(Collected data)
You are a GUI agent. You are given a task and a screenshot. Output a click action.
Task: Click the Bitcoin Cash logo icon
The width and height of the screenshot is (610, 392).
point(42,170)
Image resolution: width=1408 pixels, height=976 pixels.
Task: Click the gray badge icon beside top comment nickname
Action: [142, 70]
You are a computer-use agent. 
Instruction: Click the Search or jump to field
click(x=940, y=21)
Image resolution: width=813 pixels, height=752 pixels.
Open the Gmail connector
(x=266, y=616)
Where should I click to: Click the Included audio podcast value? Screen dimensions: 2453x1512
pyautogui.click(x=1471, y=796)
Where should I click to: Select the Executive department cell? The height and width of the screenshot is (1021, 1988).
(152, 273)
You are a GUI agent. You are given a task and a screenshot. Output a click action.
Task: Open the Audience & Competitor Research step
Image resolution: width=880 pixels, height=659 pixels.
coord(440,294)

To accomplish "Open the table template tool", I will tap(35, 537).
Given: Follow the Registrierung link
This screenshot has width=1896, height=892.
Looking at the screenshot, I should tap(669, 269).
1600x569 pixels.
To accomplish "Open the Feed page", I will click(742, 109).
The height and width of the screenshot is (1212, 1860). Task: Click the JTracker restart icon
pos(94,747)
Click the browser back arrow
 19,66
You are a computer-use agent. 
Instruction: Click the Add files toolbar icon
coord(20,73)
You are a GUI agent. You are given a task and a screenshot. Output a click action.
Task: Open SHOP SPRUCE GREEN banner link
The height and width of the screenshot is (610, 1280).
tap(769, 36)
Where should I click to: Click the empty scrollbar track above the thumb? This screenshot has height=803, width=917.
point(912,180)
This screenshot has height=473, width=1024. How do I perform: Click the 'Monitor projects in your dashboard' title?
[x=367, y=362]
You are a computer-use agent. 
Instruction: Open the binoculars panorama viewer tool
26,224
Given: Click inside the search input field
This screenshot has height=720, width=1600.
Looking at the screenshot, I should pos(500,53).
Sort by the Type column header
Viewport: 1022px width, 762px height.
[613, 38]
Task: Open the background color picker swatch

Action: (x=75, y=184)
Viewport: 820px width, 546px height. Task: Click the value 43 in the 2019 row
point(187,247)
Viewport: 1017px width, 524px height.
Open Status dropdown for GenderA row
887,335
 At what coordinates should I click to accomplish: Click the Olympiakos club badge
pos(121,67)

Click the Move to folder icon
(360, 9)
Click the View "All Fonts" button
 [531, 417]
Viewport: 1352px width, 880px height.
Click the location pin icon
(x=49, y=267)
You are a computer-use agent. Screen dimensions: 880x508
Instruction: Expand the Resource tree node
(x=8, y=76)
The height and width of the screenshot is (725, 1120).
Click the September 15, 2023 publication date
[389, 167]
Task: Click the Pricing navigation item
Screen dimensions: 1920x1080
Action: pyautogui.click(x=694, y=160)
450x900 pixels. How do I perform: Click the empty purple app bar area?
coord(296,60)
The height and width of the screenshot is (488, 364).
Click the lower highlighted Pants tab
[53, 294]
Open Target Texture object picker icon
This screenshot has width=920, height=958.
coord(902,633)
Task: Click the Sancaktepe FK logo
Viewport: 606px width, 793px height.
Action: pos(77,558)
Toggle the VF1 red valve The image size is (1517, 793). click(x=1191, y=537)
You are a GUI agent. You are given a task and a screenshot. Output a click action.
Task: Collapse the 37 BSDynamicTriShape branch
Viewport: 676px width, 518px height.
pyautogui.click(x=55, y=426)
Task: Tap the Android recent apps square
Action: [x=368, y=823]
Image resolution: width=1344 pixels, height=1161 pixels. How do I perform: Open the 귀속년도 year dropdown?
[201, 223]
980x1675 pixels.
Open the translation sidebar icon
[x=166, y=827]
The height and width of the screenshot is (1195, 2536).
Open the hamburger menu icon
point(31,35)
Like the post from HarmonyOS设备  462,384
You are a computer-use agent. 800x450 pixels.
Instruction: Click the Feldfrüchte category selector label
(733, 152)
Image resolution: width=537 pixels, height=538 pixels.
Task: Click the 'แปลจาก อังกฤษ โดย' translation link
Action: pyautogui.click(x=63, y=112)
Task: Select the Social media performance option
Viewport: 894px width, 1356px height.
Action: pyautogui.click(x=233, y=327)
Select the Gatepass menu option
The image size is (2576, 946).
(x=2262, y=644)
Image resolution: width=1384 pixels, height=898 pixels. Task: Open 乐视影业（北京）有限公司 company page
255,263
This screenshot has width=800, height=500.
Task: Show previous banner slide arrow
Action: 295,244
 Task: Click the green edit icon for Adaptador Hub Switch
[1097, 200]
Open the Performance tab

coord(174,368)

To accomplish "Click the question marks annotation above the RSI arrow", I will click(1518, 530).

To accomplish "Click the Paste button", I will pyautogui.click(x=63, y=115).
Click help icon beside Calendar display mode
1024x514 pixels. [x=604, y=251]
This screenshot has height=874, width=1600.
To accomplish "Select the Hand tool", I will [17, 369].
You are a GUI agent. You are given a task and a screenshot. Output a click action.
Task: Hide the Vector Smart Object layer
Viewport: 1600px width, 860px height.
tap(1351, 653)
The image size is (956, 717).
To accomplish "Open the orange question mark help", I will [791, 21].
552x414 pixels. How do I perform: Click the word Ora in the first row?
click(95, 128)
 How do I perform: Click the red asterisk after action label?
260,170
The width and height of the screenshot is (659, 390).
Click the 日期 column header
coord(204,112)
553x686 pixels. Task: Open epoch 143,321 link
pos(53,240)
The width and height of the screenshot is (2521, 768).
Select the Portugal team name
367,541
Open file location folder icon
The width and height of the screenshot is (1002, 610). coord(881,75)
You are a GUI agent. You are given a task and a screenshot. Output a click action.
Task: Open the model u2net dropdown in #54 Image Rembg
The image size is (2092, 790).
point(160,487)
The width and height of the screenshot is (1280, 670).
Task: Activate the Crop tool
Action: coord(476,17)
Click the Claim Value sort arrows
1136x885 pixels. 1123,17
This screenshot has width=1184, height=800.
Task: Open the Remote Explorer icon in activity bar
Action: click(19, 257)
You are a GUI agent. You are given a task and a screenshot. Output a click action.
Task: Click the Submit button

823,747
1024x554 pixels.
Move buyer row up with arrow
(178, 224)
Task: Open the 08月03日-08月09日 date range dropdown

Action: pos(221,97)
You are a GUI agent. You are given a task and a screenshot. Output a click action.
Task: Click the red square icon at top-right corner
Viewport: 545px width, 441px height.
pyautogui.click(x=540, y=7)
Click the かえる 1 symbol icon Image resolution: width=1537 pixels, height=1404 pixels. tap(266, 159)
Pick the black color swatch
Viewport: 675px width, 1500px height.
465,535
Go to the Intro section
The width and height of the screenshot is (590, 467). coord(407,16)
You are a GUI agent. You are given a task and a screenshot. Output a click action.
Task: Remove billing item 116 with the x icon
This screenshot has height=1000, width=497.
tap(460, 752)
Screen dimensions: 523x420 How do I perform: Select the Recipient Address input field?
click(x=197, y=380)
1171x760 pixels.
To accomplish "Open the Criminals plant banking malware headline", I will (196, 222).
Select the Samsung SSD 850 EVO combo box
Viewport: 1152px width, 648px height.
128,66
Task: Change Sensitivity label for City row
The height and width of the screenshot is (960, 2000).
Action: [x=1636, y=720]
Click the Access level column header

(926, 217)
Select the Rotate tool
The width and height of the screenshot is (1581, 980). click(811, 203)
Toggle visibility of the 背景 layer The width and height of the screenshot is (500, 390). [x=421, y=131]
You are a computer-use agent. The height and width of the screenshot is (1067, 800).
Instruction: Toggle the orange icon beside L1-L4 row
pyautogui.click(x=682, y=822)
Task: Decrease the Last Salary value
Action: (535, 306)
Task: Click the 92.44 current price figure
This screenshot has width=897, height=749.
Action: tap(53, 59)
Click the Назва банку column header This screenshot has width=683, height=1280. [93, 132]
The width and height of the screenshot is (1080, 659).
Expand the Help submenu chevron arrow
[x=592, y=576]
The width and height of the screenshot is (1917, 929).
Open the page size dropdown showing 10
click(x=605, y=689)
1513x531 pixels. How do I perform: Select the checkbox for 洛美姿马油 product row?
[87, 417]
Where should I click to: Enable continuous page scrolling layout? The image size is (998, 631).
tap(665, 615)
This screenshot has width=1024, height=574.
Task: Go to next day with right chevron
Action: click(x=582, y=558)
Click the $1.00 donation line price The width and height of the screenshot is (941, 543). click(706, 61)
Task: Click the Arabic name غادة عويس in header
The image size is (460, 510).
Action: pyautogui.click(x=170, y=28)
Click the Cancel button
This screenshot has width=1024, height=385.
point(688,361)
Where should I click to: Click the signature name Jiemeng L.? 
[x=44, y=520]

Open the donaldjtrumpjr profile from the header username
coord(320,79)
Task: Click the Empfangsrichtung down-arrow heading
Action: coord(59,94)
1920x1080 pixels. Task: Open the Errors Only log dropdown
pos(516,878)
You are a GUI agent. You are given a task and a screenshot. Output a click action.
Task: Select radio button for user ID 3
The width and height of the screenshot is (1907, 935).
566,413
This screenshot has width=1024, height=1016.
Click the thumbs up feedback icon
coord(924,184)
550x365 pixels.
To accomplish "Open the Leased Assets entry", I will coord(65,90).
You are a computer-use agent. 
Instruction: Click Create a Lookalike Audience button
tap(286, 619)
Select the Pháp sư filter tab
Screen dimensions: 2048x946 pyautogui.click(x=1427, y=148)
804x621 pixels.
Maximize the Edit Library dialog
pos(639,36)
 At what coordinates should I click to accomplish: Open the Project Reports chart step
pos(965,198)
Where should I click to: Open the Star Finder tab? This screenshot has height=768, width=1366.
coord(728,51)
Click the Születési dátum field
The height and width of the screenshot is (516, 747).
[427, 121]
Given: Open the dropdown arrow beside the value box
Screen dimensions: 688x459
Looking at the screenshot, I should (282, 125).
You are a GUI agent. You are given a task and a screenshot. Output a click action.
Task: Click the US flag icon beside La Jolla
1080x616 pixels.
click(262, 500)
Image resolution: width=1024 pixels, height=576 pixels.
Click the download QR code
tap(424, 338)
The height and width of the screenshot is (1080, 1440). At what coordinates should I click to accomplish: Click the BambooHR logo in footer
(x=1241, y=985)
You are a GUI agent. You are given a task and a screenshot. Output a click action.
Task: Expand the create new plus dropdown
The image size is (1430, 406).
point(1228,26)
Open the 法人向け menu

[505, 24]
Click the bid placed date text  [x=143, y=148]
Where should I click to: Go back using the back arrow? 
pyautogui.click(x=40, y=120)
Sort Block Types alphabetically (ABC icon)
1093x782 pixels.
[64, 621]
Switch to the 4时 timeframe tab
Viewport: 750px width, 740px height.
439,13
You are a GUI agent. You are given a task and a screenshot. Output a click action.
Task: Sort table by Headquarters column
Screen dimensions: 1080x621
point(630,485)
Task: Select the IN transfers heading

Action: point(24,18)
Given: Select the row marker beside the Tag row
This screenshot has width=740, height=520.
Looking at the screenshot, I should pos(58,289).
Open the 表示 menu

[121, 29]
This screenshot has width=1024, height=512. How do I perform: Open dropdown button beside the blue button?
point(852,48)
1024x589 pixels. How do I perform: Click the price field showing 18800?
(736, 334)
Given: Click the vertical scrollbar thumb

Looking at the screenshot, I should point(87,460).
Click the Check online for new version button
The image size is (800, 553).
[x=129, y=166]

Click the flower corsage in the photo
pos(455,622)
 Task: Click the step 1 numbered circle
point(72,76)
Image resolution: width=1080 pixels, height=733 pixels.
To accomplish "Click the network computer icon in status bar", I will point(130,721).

- [EXERCISE PROMPT]:
For this exercise, please output exactly the lines above starting at the line with "Image resolution: width=1344" and ending at the line with "You are a computer-use agent. 800x450 pixels.", ends included.

- [ANSWER TO THIS TASK]:
Image resolution: width=1344 pixels, height=1161 pixels. How do I perform: Open the 귀속년도 year dropdown?
[201, 223]
980x1675 pixels.
Open the translation sidebar icon
[x=166, y=827]
The height and width of the screenshot is (1195, 2536).
Open the hamburger menu icon
point(31,35)
Like the post from HarmonyOS设备  462,384
You are a computer-use agent. 800x450 pixels.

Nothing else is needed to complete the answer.